Gov’t urged to postpone additional taxes to be levied on Turkish flour

By , on May 27, 2014


Turkish flour (Photo: www.tfyi.gov.tr)
Turkish flour (Photo: www.tfyi.gov.tr)

The price of bread and other flour-based products is expected to increase by up to 20 percent beginning July, as “antidumping duties” have been slapped on imported Turkish flour. In this regard, the Philippine-Turkish Business Council warned on Monday that the increase may result in the closure of around 100,000 small business establishments.

Chairperson of the Philippine-Turkish Business Council, Ernesto Chua, said in a briefing that the additional taxes applied on the flour – scheduled to take effect sometime within the next two weeks – would affect millions of direct and indirect laborers; in particular, those in the provinces where Turkish flour is widely used.

Just last month, the Department of Agriculture announced a provisional antidumping duty on Turkish flour imports. This is added onto the existing 7-percent duty. The new antidumping duties to be applied are 35-percent on hard flour and 35.21-percent on soft flour.

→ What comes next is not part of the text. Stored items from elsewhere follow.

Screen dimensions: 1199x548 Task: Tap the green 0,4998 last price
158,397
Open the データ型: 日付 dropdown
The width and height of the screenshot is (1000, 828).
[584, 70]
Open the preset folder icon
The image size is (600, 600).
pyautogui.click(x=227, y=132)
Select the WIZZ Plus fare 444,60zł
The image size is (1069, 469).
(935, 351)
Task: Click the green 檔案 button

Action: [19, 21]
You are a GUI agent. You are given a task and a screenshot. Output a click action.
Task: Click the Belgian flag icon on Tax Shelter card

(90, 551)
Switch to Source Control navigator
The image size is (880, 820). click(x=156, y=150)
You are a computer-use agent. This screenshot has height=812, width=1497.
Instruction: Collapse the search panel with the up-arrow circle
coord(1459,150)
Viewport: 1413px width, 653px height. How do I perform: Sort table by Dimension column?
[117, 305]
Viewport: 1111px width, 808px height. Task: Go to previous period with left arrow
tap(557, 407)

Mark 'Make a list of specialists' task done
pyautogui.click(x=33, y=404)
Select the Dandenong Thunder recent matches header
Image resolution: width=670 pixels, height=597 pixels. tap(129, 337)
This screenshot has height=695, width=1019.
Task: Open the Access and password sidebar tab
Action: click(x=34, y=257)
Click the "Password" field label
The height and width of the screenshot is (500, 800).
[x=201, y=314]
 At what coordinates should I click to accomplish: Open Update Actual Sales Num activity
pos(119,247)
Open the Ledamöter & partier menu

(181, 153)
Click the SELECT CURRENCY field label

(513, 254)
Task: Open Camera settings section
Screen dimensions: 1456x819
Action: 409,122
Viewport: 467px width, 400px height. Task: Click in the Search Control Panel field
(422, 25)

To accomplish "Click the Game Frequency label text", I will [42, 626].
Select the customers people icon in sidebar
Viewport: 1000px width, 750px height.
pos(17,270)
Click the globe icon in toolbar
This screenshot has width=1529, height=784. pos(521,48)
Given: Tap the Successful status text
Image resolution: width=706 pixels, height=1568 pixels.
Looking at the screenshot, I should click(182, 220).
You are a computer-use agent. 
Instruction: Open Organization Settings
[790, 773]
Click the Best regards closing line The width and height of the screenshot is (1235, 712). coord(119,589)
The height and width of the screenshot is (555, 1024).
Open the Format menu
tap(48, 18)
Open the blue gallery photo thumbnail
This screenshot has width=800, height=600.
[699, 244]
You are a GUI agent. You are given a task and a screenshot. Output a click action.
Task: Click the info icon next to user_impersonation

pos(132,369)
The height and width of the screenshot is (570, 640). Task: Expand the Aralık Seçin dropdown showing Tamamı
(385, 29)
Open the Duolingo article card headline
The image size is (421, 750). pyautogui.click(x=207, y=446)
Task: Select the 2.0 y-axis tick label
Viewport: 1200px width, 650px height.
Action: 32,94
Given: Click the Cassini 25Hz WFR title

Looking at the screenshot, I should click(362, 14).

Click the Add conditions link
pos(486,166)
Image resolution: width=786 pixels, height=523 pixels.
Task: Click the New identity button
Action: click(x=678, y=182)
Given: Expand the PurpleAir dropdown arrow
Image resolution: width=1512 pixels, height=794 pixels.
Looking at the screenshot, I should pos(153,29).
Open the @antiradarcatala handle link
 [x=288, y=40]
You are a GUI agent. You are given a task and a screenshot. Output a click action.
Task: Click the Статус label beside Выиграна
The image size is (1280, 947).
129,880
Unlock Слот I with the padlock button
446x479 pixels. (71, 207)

Chua disclosed that they are exerting effort to delay the implementation of the additional duties, so as not to burden the end-consumers.

Turkish flour is widely used, as it is cheaper than locally milled flour. Retail selling price of Hard flour from Turkey is P720 a 25-kilogram bag; P750-P820 a bag for flour from Vietnam and Indonesia, and P850 to P920 a bag for locally milled flour.